We identified four limitations in this study that are worth noting. First, since we relied solely on the existing theoretical framework for the factor structure, we may have overlooked specific cultural or contextual aspects that could affect the structure of the CSS in the study population. While this theoretical model is widely used across various contexts, we implemented a thorough process of cultural adaptation to mitigate this bias. Second, given that we used a non-probability sampling method, caution is advised when applying the results of this study to different demographic or cultural groups. Third, we did not perform a factor invariance analysis due to a considerable imbalance in the gender dimension, with women representing 93.3% of the participants. This limits our ability to determine whether the reported factor structure is consistent across different gender subgroups. Lastly, the self-reporting of the CSS without direct observation of behaviors may have limited the accuracy of the measurements, as the skills assessed are complex and often manifest in face-to-face interactions. Additionally, being based solely on self-reports through an online form due to COVID-19 pandemic restrictions, the study may be subject to biases related to self-perception and social desirability, which could affect the results. Nevertheless, during the data collection process, participants were informed about the importance of the study and assured of the confidentiality of their responses.
5. Conclusions
This study analyzed the psychometric properties of the CSS among Peruvian nurses. After a process of cultural adaptation and validation, we concluded that this four-factor scale maintains a structure similar to the original scale, demonstrating transcultural stability. The robust psychometric properties and adequate reliability support its applicability among Peruvian nurses. Furthermore, we confirmed that the subscales of the CSS (empathy, respect, communication skills, and social skills) can be used independently, providing flexibility in their application according to specific assessment needs.

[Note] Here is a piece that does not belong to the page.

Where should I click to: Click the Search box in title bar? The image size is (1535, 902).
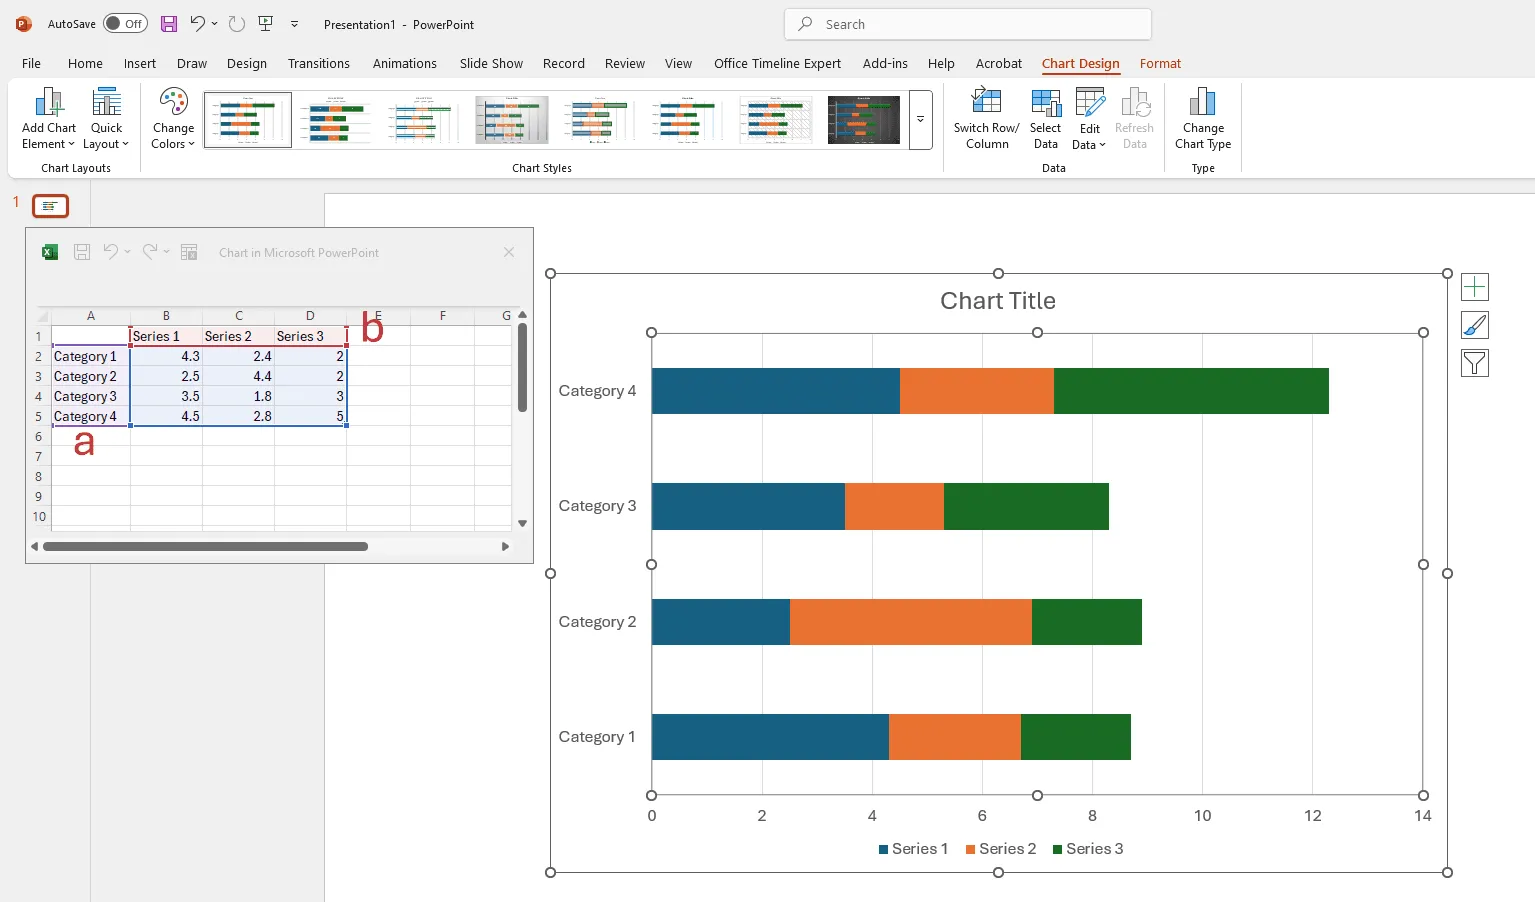tap(967, 24)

The regression analysis revealed significant findings regarding job insecurity during the COVID-19 pandemic. Specifically, the type of contract emerged as a significant predictor of job insecurity, while job satisfaction showed an inverse relationship with it. Additionally, communication skills and empathy play a crucial role in the perception of job insecurity. These results confirm the criterion validity of the CSS through its association with job dissatisfaction.

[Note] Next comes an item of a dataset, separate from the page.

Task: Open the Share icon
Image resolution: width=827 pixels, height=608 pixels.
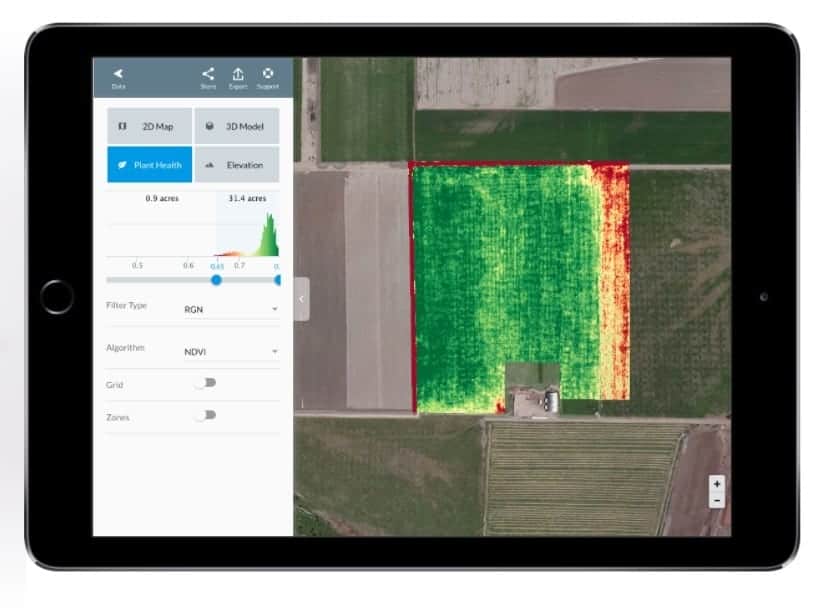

The implications of this study are substantial for nursing practice. Further validations of this scale are recommended, considering nursing specialties or types of healthcare facilities. The results also highlight the need to implement communication skills development programs in nursing education and practice. Healthcare institutions should consider these findings to develop policies that improve working conditions and reduce job insecurity. Finally, the validated scale can serve as a valuable tool for assessing and improving communication competencies among Peruvian nursing staff, particularly during health crises.